On March 20, a passerby walking in the parking lot of a Scottsdale office complex saw a child crying inside an SUV and called police, according to a police report.
Officers found the SUV in the open, without any shade, and with its windows rolled down about an inch, a police report said. The driver’s side door was unlocked, the key still in the ignition and the radio on.
The 6-month-old was wrapped in a blanket and, like his brother, buckled in. The air was on but it was blowing hot air from outside, police noted. The report said it was more than 100 degrees in the vehicle.
“Both were sweating profusely and appeared to be in distress,” the report said of the children. “The 6-month-old was crying hysterically and was in distress. The other child was just staring at the officer and the officer asked the child where his mother was and the child pointed outside the vehicle.”
Taylor told officers that she was unemployed and had a job interview but no baby sitter to watch the children.
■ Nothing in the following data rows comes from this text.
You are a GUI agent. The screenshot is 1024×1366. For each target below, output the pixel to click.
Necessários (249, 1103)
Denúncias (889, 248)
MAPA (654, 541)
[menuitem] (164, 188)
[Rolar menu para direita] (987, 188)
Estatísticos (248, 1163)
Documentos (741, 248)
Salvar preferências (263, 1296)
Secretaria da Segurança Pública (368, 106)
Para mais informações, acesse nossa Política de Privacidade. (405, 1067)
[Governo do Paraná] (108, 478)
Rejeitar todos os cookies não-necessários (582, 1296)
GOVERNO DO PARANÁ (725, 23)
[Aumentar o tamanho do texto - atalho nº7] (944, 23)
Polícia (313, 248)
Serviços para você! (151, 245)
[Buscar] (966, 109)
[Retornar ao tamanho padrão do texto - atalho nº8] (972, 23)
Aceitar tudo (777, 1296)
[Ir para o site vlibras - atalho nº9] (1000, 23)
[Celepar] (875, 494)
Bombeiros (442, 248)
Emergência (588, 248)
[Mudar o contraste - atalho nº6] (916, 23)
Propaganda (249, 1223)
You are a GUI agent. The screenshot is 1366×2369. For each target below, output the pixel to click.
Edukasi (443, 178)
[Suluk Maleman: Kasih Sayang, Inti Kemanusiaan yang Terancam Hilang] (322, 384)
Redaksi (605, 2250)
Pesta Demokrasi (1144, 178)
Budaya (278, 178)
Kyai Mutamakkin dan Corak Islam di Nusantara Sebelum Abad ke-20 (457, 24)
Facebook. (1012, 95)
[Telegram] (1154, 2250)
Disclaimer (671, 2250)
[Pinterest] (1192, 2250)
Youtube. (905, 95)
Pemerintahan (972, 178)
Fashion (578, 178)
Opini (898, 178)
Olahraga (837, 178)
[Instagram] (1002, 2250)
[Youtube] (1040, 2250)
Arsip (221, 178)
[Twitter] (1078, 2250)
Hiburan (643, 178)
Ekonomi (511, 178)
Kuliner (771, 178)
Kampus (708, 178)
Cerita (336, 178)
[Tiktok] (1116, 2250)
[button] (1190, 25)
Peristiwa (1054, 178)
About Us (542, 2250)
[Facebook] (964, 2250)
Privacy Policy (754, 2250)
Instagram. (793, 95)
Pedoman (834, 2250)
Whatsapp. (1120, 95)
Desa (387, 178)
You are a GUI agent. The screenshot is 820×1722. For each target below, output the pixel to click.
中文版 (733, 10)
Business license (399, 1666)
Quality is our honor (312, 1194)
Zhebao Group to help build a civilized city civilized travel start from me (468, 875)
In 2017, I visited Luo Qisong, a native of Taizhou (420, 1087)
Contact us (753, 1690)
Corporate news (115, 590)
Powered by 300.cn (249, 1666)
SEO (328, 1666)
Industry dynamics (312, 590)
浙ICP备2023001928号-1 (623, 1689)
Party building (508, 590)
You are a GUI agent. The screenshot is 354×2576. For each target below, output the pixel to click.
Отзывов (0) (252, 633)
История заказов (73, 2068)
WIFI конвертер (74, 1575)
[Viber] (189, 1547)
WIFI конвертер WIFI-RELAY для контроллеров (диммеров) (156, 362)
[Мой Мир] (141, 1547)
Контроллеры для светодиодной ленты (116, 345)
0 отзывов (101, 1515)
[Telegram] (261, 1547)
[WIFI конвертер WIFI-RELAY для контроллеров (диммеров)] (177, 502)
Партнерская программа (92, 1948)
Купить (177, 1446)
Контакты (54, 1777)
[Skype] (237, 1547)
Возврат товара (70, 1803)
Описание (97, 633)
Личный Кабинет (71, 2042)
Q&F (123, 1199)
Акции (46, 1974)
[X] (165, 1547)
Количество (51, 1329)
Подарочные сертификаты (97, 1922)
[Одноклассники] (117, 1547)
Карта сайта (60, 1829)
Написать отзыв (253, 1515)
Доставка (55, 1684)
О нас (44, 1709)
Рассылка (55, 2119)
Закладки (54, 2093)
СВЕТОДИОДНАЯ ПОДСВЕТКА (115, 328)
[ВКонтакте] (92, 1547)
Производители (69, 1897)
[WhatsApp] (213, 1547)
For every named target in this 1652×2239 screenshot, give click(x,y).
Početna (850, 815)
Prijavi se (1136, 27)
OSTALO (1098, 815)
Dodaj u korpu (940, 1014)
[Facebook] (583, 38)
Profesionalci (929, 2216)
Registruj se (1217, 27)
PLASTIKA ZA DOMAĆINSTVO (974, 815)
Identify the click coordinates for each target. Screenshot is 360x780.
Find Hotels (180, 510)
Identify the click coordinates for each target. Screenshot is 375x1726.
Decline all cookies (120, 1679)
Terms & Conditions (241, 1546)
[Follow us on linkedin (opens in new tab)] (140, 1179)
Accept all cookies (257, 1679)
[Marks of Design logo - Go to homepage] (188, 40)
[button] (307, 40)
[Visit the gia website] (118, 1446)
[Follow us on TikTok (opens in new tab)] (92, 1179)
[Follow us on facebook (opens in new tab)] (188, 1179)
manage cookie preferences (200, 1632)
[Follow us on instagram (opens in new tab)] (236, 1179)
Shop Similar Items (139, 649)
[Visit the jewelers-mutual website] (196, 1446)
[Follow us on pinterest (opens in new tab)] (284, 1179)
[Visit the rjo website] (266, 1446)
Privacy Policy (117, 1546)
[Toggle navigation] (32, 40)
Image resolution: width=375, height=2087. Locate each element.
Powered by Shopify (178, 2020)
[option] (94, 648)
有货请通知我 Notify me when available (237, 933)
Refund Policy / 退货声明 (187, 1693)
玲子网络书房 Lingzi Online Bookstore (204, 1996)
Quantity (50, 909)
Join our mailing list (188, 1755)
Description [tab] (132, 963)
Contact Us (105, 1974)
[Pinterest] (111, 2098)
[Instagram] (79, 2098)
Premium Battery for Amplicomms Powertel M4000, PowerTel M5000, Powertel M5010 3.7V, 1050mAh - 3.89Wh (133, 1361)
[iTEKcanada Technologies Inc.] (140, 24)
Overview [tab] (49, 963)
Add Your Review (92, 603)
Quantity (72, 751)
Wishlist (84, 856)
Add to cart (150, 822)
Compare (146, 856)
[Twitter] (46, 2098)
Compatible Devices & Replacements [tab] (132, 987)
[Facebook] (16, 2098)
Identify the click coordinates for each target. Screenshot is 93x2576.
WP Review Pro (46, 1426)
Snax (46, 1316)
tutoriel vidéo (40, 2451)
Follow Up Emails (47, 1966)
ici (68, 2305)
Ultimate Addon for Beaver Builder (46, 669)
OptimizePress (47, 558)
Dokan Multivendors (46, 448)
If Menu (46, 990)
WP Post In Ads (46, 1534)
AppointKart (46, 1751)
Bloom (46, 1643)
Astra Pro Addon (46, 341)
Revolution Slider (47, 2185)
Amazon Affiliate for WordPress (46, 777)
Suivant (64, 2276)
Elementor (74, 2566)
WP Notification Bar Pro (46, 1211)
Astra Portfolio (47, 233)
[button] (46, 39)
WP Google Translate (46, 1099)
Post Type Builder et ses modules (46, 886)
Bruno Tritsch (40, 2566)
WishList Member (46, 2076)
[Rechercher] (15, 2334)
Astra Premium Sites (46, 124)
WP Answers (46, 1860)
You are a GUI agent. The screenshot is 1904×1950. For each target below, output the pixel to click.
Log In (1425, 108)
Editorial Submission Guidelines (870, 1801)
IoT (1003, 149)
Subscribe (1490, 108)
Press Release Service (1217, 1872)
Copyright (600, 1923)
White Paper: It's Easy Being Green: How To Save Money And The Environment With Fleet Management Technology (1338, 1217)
So she decided to take both boys with her to the interview during what would normally have been their nap time.
If Taylor fails to comply with the terms of the agreement, Montgomery will proceed with prosecution of the charges against her. If she had been convicted of the two child-abuse counts, she would have faced a minimum of two years probation.
Since Taylor’s arrest, a fund-raising page at youcaring.com set up on her behalf has raised more than $114,775 from 4,052 donors to assist with her legal fees and other expenses.
Montgomery said the stipulations of the agreement ensure that the “pledges of support from members of the public will have a meaningful and positive impact” since she can use the donated funds toward her classes and the boys’ trust funds.
“She’s very grateful for the outcome,” Taylor, her lawyer, said. “She wants to thank everyone who has given to her cause and donated to her cause.”